Ронан покивал, стараясь уразуметь смысл сказанного, и сунул упаковку в карман пиджака.

Шагая вдоль набережной, Керри украдкой всматривалась в непривычно жесткий профиль Ронана. Между ними пролетел золотистый лист и упал Ронану на плечо. Керри заботливо смахнула его. Ронан и глазом не повел. Это-то и заставило девушку насторожиться. Она провела ладонью у его виска. И опять никакой реакции.

— Ты не видел? — спросила она.

— Что? — посмотрел на нее Ронан.

— То, что я только что сделала.

— А что ты натворила?

— Ронан, у тебя нет периферического зрения? — отбросив шутливость, нахмурилась она, заставив спутника остановиться.

— Что за дикое предположение? — усмехнулся он.

— Да или нет? — требовательно проговорила Керри.

— Прекрати, — тихо попросил ее Ронан.

— Может, куриная слепота... Дубай в тот вечер, да и раньше... Неоднократно. Эти доверительные пристальные взгляды, от которых мурашки по коже каждый раз... Ты плохо видишь в сумерках?

— И при свете дня тоже. Суженное поле зрения, — признался Ронан.

— Почему ты раньше не сказал?

— А что бы это изменило? Ты бы просто не стала мне доверять — как гиду, разумеется.

— Это для тебя так важно?

— Все становится важным, когда с каждым днем тебе остается все меньше и меньше от этого мира.

— Что ты хочешь этим сказать? — испугалась Керри.

— То, что болезнь прогрессирует! — резко бросил он.

— Понимаю, — пробормотала она сквозь вздох.

— Оставь, Керри. Просто не думай об этом! — раздраженно проговорил Ронан. — Давай присядем... Только не начинай плакать! — нервозно предупредил он.

Они сели на скамью.

Керри не издала ни звука, хотя слезы настойчиво подкатывали к горлу.

— Я и не собирался говорить тебе. Это не твоя проблема. Мне важно было провести с тобой это время так, как если бы все было в порядке. Понимаешь? И ведь так и произошло. Моя проблема не омрачила тебе этого путешествия, и мне выдался последний шанс побывать в любимых мною местах. Так что все прошло, как и было задумано. Расстраиваться не из-за чего.

— Как ты смеешь так говорить, Ронан? Если меня и может что расстроить, так это не испорченная поездка, а твоя беда. Вот от чего действительно тяжко... И к Фрэнку и Эбби ты ездил прощаться? Они ведь все знают... — раздумчиво проговорила она. — Тебе следовало сказать мне.

— Чтобы ты чувствовала себя обязанной? Нет, уволь. У тебя есть свое семейство, которое принимает все твои жертвы.

— Ты ничего не знаешь, обо мне, О'Киф, и при этом судишь.
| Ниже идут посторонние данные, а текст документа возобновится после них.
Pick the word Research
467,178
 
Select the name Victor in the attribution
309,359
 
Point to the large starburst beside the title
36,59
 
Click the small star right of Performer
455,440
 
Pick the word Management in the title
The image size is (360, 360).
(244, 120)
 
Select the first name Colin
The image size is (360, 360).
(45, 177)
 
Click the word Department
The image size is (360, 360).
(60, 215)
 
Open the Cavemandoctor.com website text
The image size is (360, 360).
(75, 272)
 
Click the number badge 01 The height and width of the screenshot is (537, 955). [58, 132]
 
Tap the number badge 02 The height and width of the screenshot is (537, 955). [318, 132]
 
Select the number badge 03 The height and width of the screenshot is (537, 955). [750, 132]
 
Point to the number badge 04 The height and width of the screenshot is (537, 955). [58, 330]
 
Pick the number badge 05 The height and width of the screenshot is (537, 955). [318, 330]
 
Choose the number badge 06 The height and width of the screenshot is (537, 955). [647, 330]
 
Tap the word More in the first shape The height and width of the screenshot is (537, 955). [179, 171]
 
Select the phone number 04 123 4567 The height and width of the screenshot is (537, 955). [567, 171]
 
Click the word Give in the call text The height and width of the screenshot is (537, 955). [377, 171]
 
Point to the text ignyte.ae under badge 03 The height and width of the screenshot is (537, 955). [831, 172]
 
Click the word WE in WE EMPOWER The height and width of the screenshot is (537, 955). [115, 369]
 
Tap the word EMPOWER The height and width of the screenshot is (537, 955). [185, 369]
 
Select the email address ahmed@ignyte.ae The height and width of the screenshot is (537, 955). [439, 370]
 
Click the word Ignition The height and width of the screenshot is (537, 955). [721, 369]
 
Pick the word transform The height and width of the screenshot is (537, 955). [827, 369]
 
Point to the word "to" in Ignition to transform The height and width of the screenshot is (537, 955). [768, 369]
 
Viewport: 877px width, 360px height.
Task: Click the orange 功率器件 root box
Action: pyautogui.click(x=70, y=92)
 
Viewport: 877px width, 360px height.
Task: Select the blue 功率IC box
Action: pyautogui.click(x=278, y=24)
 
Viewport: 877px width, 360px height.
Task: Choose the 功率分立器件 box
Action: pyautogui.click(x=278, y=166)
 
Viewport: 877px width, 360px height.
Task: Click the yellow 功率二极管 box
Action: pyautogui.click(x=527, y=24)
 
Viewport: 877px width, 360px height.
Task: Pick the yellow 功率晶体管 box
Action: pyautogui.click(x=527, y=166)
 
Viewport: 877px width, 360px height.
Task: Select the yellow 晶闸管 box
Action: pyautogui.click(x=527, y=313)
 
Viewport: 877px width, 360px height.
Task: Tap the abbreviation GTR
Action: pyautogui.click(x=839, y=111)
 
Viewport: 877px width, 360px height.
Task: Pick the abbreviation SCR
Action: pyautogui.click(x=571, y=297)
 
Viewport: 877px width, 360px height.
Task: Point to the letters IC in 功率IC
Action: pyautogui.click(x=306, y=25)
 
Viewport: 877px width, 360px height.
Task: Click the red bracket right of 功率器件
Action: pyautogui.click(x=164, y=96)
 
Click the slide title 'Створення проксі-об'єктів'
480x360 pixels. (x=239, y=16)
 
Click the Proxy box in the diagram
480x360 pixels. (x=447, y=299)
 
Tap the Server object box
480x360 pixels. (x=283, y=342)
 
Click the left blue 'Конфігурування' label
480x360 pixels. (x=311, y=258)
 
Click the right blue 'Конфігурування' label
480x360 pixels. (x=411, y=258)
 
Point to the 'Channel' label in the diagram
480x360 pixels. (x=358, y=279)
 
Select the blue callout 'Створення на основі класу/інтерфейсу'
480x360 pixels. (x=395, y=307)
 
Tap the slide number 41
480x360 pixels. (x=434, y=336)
Считаешь, я поступаю бездумно и по наущению или из-за каких-то внушенных стереотипов? Нет, если я на что-то решаюсь, то с сознанием полной и безраздельной своей ответственности. Я, если хочешь знать, самый сильный человек в своей семье. И не нужно относиться ко мне как к жертве чьих бы то ни было манипуляций! Я заслуживаю того, чтобы люди, с которыми я откровенна, были бы столь же откровенны в ответ... Я думала, мы видим мир одинаковыми глазами. И теперь мне горько слышать, что ты предпринял свое прощальное путешествие, а я узнаю об этом только сейчас.

— Что это меняет, Керри?

— А то, что не следовало столько усилий отдавать моим интересам.
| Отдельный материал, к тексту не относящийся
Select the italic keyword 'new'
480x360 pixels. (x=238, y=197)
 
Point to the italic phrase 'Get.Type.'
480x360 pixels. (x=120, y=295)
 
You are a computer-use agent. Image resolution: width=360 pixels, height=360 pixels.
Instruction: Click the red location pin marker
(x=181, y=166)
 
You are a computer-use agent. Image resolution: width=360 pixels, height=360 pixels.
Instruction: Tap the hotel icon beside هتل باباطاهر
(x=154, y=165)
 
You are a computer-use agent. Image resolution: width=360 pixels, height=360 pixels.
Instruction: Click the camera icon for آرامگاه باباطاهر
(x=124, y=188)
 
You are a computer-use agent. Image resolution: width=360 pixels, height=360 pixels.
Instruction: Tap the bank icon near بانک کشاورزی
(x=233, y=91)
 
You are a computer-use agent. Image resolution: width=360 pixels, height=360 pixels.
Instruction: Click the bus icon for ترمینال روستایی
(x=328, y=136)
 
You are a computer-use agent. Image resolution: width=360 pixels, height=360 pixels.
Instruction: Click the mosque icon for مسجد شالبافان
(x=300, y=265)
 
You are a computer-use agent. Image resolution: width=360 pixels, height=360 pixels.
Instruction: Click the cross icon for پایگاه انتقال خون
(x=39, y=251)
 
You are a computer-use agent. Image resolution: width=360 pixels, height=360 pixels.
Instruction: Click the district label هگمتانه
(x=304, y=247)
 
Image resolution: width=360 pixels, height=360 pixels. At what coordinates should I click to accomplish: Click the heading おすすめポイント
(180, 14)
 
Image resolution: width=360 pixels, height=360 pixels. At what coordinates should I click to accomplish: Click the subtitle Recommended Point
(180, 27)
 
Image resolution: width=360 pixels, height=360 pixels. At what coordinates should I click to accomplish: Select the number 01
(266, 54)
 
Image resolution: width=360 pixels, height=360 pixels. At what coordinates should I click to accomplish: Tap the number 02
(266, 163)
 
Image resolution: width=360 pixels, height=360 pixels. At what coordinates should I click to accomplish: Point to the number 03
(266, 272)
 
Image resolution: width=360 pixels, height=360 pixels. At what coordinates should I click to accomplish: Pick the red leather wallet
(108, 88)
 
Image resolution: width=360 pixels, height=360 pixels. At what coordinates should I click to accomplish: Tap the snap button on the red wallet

— Откровенно говоря, я руководствовался своими личными предпочтениями и очень рад, что все так счастливо сошлось. Мне повезло встретить спутницу со схожими интересами, — нехотя признался он.

— Ах вот как?! — воскликнула Керри. — А ведь у меня сложилось полное впечатление, что ты ублажаешь меня... Выходит, мне всего-то была уготована роль поводыря на тот случай, если ты не сможешь больше полагаться на свое зрение, — осенило ее. — Тогда как глупышка думала, будто ты делаешь величайшее одолжение.

— Все не так цинично, Керри, — пробормотал Ронан. — Просто я не хотел тебе ничего говорить. Да и как бы ты восприняла такие откровения со стороны малознакомого человека?

— Но ты мог довериться мне, когда мы стали близки.

— Тем более не мог. Ты бы решила, что я рассчитываю на тебя. А мне не нужна жалость.

— А что же тебе нужно, Ронан? Тебе необходимо было мое безоговорочное доверие — ты заполучил его. Ты хотел предпринять эту поездку — тебе это удалось. Я полагаю, Ронан О'Киф всегда получает то, чего хочет. И при этом он не очень разборчив в средствах. Так какой реакции ты теперь ждешь от меня?

— Я благодарен тебе за все, Керри. И я не собираюсь злоупотреблять твоим дружеским отношением, — дипломатично ответил он.

— Что это значит? Ты думаешь, что я стану навязываться тебе под предлогом заботы?

— Я вовсе не это имел в виду, — кротко возразил он.

— А что же ты имел в виду? — гневно потребовала отчета Керри.

— Я хотел принять собственное решение и уже потом поставить тебя в известность.

— Поставить перед фактом! — резко переиначила девушка.

— Да! — таким же тоном подтвердил Ронан. — И хуже всего именно то, и я знаю это наперед, что ты не примешь моего решения, а захочешь поступить по-своему, отважная и самоотверженная Керри Дойл. Но я не желаю этой подмены.

— О какой подмене ты говоришь?

— Ты бы чувствовала себя обязанной. Мне ли не знать, как работают мозги у таких барышень, как ты! Ты посчитаешь своим долгом стать моей сиделкой и возьмешься за это с тем же усердием, с каким рулила все эти годы семейным делом. Бесстрастно, но в высшей степени ответственно. Но самое ужасное, что я почти готов это принять, поскольку перспективы мои далеки от радужных, а ты — тот человек, с которым мне хотелось бы быть.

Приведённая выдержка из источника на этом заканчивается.